The ship and its environs remind you of the hard work, discomfort, and risk encountered by those beyond Brunel who put the vessel into use.
But the final two phases of the tour brought me back to my starting point of intimidation.
A unique and memorable part of the SS Great Britain experience comes with the opportunity to go below the water level and inspect the hull up close. You pass under the water but not into it. A huge glass plate surrounds the ship to insulate and protect the rusty underside from further corrosion. But because a shallow layer of water floods the glass plate, the ship seems afloat, and you feel like you are going under the waterline as you enter the space around the rusting hull. From this lower vantage point, the immense size of the project and its design looms over you. The giant propeller, more than anything, reminded me of the vision, skill, and personality of Isambard Kingdom Brunel.
The use of a screw-propeller on the ship only came after vigorous and tense debates with investors who favoured the paddle-wheels of the Mississippi riverboat kind. Brunel persisted and won the day having seen a propeller driven boat in action and having conducted his own experiments. Confident and convinced of the technology, he never flinched even though the expense threatened the entire project and even though his original six-blade version had to be replaced with a more effective four-blade type for the ship’s successful run.
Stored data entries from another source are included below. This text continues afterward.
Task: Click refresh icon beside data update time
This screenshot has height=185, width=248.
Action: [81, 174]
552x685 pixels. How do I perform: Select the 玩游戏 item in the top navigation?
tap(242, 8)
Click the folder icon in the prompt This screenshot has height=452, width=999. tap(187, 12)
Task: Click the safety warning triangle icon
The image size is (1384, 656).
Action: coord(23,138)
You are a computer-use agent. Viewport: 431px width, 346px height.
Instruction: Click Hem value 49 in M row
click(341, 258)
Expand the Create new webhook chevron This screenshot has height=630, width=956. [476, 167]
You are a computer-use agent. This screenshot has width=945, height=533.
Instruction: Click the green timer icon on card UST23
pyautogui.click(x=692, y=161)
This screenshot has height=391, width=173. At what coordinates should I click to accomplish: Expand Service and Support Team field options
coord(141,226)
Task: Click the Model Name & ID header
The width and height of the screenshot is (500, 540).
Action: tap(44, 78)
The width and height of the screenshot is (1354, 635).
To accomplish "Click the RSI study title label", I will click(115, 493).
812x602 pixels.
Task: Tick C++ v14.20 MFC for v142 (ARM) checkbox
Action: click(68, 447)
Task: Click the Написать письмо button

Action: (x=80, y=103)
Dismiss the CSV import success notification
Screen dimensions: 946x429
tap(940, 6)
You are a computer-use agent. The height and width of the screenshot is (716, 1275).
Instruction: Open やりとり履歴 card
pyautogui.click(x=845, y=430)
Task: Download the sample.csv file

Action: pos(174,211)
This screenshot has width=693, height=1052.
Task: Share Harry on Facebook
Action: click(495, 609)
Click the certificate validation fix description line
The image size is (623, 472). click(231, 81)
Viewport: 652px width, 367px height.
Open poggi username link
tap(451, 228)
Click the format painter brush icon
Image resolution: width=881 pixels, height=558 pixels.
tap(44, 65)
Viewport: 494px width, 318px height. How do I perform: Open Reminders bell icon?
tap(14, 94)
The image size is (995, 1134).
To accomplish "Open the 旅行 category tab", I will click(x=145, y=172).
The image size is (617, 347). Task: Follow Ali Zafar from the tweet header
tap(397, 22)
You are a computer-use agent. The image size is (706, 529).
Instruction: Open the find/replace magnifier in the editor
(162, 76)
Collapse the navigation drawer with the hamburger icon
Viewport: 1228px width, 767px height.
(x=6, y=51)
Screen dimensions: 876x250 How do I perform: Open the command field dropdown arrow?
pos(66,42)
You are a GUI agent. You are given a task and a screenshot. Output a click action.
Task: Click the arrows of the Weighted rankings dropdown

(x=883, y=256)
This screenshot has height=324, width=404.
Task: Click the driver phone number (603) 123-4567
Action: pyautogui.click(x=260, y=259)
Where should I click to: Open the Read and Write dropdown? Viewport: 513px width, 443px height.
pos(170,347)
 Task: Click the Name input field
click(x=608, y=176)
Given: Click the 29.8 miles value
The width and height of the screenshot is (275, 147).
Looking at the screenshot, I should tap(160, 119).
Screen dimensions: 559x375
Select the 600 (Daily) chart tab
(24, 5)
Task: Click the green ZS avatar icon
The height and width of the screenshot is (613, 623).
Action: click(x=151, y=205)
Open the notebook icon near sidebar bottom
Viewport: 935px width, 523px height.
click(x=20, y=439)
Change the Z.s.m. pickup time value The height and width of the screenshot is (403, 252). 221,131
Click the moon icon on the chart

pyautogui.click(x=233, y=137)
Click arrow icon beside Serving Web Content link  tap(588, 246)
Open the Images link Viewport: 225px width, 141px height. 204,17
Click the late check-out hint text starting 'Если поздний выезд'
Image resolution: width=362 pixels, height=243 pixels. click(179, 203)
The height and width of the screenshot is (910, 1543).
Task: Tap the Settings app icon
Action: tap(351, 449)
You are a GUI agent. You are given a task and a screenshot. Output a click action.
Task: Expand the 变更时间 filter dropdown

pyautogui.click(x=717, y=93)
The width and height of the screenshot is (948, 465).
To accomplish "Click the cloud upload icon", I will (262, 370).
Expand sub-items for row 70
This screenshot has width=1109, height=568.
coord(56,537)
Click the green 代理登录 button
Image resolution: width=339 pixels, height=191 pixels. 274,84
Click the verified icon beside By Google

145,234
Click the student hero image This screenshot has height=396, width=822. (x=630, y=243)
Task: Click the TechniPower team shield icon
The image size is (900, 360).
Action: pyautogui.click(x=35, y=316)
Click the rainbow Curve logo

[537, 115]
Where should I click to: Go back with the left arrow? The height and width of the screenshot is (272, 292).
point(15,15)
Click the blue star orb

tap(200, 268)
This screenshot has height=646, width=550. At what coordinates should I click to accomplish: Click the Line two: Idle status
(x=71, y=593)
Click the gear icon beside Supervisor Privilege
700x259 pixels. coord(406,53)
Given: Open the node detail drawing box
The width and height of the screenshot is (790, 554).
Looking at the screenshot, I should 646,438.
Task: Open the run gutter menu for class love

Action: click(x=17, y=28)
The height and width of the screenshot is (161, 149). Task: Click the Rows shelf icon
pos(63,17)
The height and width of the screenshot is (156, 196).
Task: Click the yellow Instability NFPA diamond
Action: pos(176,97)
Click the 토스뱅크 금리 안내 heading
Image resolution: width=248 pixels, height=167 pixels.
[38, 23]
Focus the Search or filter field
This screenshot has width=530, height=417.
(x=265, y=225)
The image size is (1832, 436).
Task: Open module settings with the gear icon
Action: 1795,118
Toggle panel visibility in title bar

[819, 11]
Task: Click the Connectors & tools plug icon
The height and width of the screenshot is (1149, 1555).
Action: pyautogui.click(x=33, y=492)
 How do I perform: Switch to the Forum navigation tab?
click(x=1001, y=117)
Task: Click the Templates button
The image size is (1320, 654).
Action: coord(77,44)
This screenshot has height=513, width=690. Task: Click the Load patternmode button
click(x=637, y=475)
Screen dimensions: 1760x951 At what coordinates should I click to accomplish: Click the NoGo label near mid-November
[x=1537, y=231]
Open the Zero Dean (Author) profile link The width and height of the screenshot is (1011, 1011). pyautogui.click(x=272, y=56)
The museum recreates that testy debate with investors in a looped video screened for three-dimensional effect and culminates with displays that remind visitors of that long, diverse list of engineering achievements that, in sum, reinforce the image of a confident, capable and larger than life figure behind them. The museum drives home the message with something that is itself larger-than-life. A full colour, eight-metre bust of the great man with his trademark cigar and tall hat. I smiled knowing that Brunel stood about five feet tall when hatless, but again wondered if I could find any way to relate to him and his story.
Like tens of thousands of others, I took a photo of the big head. In fact, I took lots. I have developed the habit of taking many, many digital photos in museums so that I can pass through the exhibits daydreaming and not thinking in a directed way. I check and edit the photos later when I can absorb detail and information with support from the Internet and more time. For this reason, I didn’t notice what is now the part of Being Brunel that haunts me most until later sitting at a restaurant. Stabbing fish and chips and scanning the photos, I saw an image that had to be enlarged. It showed an item that was only a few centimetres in size: it was this phrase from Brunel’s once-locked diary.
“I am always afraid…”
Brunel not only wrote of self doubts and insecurity, but also of the fear that his obsessions and his drive to take on great, unimaginable projects were a function of a kind of madness. The text makes him more human and, paradoxically, a more useful role model.
He encountered many setbacks, insecurities, and disheartening opposition. But these were dwarfed by successes and his capacity to persevere, and as we left Temple Meads on the train back to Chippenham, I thought that there might be a bit of magic in that combination of intimidating self doubt and a little madness.
The following week I called on this formula when I drove away from the Enterprise Car Rental office, clenched my teeth, and headed for the motorway - and then later in a pub when I closed my eyes, pointed at the menu, and ordered lunch.